Une suite qui assume l’héritage de la saga
Ce nouvel opus (Y a-t-il un flic pour sauver le monde ?) ne revisite pas l’histoire originale : il la prolonge. Au centre du récit, Frank Drebin Jr, fils du légendaire inspecteur popularisé par Leslie Nielsen. Le film reprend les ressorts comiques qui ont marqué la trilogie des années 1980 et 1990 — humour visuel, dialogues absurdes, enchaînement de gags — tout en les confrontant à un monde plus contemporain. Plutôt que d’effacer le passé, cette suite s’inscrit dans sa continuité. Une manière de reconnaître le poids de l’héritage tout en laissant exister un nouveau personnage.

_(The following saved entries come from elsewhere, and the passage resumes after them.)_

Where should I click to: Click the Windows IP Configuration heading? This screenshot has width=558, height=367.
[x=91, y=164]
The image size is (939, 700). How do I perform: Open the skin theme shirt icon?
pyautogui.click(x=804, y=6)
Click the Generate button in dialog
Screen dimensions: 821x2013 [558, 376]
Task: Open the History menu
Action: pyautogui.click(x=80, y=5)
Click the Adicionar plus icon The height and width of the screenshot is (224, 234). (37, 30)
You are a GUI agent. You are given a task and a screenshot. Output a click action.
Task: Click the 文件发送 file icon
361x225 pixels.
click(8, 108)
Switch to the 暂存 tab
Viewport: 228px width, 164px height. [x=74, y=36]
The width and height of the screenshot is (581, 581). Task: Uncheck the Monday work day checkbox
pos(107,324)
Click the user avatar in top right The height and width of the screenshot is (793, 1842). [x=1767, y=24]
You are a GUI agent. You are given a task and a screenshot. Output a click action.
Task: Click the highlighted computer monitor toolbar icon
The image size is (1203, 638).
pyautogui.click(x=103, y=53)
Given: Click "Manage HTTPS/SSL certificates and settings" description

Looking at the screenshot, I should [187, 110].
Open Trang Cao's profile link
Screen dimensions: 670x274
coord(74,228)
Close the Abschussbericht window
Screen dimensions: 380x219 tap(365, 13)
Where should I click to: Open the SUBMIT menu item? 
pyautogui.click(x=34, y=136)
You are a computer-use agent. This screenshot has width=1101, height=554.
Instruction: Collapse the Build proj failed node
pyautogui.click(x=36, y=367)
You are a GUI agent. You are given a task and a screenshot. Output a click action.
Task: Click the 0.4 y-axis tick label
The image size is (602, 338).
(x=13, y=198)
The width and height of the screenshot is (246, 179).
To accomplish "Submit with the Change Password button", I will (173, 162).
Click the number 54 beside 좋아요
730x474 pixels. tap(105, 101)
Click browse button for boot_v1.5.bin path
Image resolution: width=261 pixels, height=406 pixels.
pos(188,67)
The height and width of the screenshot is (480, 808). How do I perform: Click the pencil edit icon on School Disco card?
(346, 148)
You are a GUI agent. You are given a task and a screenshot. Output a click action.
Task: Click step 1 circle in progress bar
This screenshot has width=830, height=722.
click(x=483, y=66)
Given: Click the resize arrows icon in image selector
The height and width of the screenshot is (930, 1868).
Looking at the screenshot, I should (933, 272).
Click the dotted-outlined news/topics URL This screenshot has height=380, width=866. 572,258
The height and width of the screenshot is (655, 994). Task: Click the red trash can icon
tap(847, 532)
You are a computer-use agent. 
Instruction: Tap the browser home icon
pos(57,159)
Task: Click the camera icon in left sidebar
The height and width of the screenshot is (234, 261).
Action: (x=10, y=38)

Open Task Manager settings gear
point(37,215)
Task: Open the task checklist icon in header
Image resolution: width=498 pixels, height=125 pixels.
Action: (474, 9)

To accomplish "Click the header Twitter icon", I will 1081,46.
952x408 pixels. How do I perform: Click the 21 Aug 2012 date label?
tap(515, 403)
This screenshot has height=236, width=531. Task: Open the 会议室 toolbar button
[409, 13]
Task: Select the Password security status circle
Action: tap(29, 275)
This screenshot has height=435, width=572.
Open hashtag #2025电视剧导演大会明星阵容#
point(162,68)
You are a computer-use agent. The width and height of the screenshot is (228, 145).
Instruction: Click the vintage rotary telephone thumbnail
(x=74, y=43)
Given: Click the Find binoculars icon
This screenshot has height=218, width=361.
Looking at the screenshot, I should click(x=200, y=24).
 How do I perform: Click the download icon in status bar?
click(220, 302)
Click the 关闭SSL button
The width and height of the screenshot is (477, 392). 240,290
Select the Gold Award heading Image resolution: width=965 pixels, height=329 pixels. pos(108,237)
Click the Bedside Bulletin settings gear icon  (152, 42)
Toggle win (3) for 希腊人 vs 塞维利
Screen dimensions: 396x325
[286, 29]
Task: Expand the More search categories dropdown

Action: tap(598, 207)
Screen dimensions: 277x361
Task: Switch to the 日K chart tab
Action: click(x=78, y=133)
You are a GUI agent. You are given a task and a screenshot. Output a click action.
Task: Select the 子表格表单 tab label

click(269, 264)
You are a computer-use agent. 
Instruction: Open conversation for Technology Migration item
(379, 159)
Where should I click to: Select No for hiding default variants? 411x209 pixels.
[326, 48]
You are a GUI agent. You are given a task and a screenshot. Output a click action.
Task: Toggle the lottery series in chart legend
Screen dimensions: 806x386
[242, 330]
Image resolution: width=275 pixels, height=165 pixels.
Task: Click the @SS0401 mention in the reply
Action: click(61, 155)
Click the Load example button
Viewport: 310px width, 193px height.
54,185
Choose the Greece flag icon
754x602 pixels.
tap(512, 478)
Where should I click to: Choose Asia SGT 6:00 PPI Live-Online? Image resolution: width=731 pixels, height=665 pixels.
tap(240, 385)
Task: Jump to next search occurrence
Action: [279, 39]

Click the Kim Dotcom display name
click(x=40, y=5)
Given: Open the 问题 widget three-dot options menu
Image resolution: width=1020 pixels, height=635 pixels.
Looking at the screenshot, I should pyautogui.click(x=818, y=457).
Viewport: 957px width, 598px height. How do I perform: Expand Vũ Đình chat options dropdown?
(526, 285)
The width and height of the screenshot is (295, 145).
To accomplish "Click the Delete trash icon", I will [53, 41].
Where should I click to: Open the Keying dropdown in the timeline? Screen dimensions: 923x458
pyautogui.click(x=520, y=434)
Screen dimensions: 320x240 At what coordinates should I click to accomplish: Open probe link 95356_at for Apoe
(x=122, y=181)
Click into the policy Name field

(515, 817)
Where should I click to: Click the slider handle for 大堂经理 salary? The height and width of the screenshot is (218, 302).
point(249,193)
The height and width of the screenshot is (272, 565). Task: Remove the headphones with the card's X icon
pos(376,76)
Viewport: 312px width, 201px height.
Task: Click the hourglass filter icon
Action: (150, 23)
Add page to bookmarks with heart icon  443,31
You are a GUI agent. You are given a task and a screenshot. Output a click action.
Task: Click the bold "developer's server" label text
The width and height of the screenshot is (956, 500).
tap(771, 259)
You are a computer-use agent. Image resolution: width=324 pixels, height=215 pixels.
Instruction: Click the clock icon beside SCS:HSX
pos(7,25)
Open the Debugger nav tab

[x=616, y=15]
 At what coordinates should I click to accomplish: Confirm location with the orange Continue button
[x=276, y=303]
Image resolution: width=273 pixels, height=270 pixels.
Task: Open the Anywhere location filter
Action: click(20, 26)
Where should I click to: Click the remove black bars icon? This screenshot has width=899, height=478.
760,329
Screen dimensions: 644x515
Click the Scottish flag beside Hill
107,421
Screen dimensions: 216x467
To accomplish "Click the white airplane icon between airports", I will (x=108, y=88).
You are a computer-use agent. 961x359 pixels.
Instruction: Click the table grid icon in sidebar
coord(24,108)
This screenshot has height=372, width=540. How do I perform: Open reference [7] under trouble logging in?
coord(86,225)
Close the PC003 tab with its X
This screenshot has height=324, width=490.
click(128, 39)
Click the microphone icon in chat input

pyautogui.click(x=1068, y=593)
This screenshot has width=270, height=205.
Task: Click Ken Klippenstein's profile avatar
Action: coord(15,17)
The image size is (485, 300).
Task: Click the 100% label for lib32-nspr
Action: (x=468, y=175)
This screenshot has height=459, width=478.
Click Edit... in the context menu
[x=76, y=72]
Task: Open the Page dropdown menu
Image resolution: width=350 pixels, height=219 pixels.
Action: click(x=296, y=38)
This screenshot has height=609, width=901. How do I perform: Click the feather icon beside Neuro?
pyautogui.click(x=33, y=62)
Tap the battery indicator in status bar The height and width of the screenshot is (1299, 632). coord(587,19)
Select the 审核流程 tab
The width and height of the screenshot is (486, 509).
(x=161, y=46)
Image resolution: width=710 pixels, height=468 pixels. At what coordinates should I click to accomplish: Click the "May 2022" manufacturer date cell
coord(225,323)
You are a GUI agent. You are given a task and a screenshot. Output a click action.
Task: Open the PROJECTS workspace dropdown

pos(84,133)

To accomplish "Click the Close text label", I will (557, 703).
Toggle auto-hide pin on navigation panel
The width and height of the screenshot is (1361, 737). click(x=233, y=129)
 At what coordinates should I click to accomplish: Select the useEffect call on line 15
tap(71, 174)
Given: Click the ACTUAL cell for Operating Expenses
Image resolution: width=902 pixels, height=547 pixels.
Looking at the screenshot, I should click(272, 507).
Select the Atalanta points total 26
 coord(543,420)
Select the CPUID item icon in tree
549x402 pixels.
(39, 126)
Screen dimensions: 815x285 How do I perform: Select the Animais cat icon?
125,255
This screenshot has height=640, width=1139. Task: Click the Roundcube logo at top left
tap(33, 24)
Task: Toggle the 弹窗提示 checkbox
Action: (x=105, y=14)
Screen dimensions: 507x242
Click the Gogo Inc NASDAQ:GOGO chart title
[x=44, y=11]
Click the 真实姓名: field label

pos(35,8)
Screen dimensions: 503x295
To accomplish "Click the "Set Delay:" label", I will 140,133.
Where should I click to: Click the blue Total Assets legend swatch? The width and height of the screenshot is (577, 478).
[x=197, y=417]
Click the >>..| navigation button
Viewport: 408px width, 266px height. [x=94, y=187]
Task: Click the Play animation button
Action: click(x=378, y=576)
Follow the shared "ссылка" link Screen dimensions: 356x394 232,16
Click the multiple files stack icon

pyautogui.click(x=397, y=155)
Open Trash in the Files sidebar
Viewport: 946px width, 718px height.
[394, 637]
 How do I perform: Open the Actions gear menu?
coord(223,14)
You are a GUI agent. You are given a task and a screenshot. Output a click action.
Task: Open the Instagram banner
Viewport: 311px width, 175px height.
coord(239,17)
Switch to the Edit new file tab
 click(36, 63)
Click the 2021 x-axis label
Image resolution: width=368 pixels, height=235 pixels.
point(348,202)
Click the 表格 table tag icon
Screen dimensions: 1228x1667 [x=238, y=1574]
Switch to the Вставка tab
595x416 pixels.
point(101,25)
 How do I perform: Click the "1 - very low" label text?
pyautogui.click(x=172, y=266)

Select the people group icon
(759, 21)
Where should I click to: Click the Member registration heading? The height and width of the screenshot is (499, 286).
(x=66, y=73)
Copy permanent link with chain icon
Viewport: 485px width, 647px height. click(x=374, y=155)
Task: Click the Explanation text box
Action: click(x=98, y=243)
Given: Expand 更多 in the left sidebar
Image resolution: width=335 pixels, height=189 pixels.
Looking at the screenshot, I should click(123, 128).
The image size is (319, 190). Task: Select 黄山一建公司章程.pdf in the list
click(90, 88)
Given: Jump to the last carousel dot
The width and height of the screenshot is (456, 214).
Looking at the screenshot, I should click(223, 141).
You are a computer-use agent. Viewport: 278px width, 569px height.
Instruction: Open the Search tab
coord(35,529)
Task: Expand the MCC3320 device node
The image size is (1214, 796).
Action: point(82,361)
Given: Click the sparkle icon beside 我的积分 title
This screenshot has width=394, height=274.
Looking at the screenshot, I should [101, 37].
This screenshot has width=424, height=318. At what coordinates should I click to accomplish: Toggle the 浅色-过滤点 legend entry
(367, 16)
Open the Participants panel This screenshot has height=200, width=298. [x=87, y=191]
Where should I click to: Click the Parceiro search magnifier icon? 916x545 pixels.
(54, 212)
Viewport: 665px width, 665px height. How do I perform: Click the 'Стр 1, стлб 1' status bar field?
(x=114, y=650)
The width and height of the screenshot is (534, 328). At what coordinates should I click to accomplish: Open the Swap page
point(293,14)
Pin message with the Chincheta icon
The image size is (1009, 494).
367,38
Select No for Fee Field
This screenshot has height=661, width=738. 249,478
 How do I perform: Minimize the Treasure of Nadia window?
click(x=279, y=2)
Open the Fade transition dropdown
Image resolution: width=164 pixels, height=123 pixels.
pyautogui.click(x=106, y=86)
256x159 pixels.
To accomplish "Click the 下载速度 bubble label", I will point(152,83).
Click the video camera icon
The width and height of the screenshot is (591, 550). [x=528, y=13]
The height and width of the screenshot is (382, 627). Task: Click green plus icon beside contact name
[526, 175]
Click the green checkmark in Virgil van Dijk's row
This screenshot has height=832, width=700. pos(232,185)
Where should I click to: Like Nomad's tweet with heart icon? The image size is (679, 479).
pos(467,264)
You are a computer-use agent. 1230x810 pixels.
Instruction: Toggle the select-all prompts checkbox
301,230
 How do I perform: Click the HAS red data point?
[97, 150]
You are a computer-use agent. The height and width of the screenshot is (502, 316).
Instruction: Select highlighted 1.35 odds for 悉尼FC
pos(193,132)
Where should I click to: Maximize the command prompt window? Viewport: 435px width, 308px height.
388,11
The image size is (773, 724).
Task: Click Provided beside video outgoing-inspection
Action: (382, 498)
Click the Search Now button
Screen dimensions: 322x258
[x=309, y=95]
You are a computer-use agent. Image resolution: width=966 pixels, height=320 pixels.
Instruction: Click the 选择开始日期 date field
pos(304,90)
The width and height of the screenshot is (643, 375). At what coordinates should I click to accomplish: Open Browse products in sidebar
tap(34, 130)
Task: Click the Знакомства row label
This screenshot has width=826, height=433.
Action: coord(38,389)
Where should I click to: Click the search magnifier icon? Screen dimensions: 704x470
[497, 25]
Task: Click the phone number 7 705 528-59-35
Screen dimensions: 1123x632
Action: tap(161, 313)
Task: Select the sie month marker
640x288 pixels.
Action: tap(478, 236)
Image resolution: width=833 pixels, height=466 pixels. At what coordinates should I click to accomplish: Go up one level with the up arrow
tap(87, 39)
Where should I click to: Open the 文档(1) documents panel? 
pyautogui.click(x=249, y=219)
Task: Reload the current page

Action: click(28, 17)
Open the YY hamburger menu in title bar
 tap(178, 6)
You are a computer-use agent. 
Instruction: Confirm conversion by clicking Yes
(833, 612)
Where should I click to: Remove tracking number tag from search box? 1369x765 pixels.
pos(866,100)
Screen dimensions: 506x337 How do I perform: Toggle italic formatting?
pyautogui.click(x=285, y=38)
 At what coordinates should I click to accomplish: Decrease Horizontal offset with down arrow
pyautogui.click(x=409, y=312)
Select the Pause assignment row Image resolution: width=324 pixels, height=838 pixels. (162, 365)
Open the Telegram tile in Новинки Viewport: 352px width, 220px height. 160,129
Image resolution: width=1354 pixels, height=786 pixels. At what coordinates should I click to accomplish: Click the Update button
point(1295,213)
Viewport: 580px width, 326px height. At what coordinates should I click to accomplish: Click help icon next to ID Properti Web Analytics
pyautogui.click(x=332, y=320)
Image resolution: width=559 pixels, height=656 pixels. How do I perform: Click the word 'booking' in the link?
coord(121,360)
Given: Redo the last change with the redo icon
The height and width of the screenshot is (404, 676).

Liam Neeson dans un registre inattendu
Habitué aux thrillers et aux rôles d’action, Liam Neeson opère ici un virage assumé vers la comédie. Son sérieux imperturbable devient un moteur comique, fidèle à l’esprit originel de la saga. Ce choix de casting repose sur un décalage : traiter l’absurde avec gravité. Une mécanique qui faisait déjà le sel des précédents films et qui trouve ici une nouvelle interprétation.Un casting entre fidélité et renouveau
Autour de Liam Neeson, le film réunit Pamela Anderson, Paul Walter Hauser, Danny Huston, CCH Pounder et Kevin Durand. Pamela Anderson occupe le rôle féminin central. Sa présence s’inscrit dans la tradition des figures glamour qui accompagnaient Frank Drebin, tout en apportant une touche plus contemporaine au personnage. Ce mélange de visages connus et de profils plus inattendus participe à l’équilibre recherché : prolonger l’esprit de la saga sans se contenter d’un simple clin d’œil nostalgique.Une première diffusion en France
Inédit en France, le film arrive en prime time sur Canal+ ce vendredi 13 février à 21h10. Pour les nostalgiques, c’est l’occasion de retrouver un humour rare dans le paysage actuel. Pour les plus jeunes, une découverte d’un style de comédie basé sur le burlesque et l’absurde assumé.La stratégie est intéressante : miser sur une franchise culte, mais la faire évoluer sans la renier. Reste à savoir si cette nouvelle génération parviendra à séduire autant que l’originale. Une chose est sûre : la relève est en place. Et c’est désormais au public de décider si l’esprit Drebin fonctionne toujours en 2025.